> _TASK REQUIREMENTS_
Needed from the data below: every line from the one with "Task: Click End Session (Esc) button" up to and including the one with "This screenshot has height=211, width=513.", repeated exactly and with nothing else.

> _THE DATA_
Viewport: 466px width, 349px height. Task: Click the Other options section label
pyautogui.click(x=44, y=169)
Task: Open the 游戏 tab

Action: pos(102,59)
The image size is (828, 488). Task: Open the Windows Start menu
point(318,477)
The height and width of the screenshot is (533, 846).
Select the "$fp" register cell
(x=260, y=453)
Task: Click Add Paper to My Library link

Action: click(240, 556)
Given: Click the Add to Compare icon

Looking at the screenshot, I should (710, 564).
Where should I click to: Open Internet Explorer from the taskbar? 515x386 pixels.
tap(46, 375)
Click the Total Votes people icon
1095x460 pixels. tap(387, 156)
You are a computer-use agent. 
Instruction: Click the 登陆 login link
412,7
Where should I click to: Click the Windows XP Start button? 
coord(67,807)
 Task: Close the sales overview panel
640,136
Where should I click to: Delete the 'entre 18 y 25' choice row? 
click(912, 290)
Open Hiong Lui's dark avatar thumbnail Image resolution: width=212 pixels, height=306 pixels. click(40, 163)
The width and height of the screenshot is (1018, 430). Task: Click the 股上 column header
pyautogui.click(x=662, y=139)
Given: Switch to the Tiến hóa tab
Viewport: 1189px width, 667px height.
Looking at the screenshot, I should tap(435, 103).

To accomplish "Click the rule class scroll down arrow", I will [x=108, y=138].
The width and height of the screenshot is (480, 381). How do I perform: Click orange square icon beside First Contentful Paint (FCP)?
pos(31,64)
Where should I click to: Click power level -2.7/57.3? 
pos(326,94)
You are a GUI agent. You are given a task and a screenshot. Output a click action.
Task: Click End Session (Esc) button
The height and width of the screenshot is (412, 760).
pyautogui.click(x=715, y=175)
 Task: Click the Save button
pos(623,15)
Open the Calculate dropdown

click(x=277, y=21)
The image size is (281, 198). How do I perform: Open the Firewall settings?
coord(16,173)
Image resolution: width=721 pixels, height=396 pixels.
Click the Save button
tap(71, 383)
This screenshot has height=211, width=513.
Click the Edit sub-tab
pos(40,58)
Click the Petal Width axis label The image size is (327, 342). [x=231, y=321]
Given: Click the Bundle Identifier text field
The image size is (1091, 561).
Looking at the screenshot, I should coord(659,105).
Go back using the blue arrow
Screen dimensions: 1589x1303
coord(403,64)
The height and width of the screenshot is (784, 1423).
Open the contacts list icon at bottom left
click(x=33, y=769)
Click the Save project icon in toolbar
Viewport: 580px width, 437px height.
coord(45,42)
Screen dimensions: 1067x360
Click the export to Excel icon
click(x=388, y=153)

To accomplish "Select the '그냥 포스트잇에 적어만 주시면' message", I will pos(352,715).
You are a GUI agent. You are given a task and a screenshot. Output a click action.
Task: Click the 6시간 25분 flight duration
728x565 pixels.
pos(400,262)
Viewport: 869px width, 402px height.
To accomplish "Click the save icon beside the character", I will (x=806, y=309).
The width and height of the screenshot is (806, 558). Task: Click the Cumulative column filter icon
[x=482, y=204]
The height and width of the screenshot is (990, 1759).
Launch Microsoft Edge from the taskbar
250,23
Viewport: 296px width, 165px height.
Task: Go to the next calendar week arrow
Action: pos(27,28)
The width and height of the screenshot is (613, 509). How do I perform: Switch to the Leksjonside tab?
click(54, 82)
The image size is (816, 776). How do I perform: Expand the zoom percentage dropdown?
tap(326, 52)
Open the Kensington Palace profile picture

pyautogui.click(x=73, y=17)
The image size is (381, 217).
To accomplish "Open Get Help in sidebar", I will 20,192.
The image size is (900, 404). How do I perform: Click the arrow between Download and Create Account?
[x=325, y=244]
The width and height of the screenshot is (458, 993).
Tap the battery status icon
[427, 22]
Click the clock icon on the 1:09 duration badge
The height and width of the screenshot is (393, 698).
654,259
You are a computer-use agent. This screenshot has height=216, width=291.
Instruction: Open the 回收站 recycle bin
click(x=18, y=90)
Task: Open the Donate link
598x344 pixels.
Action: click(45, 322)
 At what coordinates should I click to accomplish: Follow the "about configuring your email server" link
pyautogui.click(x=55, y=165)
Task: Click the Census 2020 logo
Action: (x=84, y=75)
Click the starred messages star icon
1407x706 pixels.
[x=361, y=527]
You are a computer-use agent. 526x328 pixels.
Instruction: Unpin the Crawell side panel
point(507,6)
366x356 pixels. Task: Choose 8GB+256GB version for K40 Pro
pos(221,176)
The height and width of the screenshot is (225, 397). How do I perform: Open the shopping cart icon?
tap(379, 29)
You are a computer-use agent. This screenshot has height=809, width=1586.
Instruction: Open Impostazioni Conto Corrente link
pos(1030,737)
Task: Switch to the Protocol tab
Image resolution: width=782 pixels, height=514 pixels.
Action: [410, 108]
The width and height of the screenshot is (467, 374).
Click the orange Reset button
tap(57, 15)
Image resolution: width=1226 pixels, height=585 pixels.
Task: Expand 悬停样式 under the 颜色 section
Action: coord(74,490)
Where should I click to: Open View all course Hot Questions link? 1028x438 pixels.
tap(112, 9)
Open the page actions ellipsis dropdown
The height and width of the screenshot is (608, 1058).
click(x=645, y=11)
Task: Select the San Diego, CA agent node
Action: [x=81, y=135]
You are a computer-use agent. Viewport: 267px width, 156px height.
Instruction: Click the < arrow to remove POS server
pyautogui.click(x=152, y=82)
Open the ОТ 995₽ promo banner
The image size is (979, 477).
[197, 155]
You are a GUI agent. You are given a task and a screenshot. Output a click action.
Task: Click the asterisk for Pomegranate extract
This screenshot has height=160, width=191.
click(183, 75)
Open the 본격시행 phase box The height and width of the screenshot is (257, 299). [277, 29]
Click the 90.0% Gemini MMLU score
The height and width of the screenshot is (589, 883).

> _ANSWER SPACE_
Task: Click End Session (Esc) button
The height and width of the screenshot is (412, 760).
pyautogui.click(x=715, y=175)
 Task: Click the Save button
pos(623,15)
Open the Calculate dropdown

click(x=277, y=21)
The image size is (281, 198). How do I perform: Open the Firewall settings?
coord(16,173)
Image resolution: width=721 pixels, height=396 pixels.
Click the Save button
tap(71, 383)
This screenshot has height=211, width=513.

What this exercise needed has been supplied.